**DIRECTIONS FOR THIS TASK:** Return every line of the items below that contains the word "will", treating uppercase and lowercase as different.

**PROVIDED MATERIAL:**
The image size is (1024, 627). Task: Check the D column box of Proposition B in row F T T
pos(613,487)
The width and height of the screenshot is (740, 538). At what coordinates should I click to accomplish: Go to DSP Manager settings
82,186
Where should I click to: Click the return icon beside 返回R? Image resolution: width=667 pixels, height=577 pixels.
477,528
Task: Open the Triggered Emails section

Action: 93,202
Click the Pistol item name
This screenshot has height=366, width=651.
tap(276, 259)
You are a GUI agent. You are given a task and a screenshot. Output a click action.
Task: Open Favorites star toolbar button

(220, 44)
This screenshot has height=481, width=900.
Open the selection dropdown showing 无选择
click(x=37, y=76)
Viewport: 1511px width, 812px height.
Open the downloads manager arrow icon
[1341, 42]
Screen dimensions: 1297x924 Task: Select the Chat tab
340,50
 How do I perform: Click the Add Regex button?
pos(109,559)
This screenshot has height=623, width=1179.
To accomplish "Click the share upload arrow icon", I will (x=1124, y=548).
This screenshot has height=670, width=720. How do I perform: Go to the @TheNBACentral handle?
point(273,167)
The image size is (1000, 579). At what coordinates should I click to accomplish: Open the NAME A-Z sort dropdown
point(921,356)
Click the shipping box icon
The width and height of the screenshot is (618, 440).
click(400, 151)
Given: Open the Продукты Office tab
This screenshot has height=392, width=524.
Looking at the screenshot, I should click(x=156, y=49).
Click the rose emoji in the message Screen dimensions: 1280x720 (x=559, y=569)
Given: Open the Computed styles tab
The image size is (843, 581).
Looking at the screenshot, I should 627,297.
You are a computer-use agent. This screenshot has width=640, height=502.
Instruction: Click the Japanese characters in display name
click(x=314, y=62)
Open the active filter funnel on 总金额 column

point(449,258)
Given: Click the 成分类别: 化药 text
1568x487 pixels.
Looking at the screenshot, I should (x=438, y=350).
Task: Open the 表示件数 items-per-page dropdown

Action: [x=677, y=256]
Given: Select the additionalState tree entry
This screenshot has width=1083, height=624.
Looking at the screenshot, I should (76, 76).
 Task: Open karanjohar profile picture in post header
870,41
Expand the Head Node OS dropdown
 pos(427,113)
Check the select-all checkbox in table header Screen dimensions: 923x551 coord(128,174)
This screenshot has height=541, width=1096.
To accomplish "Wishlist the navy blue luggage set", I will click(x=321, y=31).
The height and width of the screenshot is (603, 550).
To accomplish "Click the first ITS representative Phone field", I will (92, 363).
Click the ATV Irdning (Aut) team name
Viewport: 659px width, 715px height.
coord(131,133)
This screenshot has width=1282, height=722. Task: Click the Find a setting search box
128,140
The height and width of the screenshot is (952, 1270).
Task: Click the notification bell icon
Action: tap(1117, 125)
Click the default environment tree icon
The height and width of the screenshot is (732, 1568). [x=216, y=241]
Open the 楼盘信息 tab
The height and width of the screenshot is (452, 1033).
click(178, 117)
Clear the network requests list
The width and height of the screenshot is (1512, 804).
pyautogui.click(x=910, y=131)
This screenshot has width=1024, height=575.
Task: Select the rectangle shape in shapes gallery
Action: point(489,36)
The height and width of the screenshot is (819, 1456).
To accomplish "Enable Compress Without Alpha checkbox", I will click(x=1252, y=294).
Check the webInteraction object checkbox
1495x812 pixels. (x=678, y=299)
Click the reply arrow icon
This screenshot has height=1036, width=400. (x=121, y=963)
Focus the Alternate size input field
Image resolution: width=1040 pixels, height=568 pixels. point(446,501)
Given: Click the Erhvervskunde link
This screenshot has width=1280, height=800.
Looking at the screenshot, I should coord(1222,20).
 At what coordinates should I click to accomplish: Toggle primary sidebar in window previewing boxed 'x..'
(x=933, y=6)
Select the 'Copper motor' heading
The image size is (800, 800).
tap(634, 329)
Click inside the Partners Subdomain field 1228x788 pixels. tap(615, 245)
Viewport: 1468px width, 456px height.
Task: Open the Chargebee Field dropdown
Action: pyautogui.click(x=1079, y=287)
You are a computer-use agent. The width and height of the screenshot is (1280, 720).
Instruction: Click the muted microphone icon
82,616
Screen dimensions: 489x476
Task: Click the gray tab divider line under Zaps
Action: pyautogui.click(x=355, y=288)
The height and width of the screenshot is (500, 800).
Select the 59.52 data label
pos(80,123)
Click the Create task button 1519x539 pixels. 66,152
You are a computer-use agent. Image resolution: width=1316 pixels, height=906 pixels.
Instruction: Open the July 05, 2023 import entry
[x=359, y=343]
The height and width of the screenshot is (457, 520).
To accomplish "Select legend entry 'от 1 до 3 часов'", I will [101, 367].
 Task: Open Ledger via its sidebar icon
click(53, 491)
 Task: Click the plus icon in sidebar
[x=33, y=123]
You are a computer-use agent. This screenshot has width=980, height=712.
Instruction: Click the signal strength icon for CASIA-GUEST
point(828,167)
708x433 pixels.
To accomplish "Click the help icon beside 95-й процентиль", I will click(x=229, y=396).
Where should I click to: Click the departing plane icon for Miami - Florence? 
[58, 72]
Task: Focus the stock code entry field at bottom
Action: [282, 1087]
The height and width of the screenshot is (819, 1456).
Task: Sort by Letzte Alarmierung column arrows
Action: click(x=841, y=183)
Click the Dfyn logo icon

**RESPONSE FOR THIS EXERCISE:**
To accomplish "Click the share upload arrow icon", I will (x=1124, y=548).
To accomplish "Wishlist the navy blue luggage set", I will click(x=321, y=31).
To accomplish "Click the first ITS representative Phone field", I will (92, 363).
To accomplish "Enable Compress Without Alpha checkbox", I will click(x=1252, y=294).
To accomplish "Select legend entry 'от 1 до 3 часов'", I will [101, 367].
To accomplish "Click the help icon beside 95-й процентиль", I will click(x=229, y=396).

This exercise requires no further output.